**** Task inputs ****
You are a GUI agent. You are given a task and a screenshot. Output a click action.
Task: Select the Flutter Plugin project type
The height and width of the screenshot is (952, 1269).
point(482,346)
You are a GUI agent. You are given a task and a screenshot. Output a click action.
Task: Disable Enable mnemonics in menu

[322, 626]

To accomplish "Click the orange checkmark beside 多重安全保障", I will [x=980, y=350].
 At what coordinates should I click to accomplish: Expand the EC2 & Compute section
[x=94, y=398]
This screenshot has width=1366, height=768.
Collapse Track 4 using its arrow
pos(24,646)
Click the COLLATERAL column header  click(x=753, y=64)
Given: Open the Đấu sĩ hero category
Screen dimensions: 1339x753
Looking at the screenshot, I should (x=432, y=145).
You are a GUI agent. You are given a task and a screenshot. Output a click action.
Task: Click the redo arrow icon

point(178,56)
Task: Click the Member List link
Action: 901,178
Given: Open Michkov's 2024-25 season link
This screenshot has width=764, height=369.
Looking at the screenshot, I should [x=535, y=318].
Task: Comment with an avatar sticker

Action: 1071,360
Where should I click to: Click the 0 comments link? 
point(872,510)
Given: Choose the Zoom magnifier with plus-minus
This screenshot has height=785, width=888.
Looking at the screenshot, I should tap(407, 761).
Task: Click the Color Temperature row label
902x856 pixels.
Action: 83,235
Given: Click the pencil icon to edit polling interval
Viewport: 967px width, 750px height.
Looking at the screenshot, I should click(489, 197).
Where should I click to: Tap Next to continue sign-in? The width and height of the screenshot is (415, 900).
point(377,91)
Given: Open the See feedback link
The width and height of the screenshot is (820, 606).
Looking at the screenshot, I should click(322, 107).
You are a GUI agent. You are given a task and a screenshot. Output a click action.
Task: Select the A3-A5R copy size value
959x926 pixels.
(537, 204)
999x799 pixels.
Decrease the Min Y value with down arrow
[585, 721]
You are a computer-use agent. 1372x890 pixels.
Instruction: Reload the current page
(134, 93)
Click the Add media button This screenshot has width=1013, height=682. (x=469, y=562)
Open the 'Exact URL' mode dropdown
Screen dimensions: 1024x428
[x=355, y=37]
****
▶ **Instructions to follow**
Copy out the lines of the records exactly, starting with the line that contains "Click the Add" and continuing through the end of the records.

▶ **The output**
Click the Add media button This screenshot has width=1013, height=682. (x=469, y=562)
Open the 'Exact URL' mode dropdown
Screen dimensions: 1024x428
[x=355, y=37]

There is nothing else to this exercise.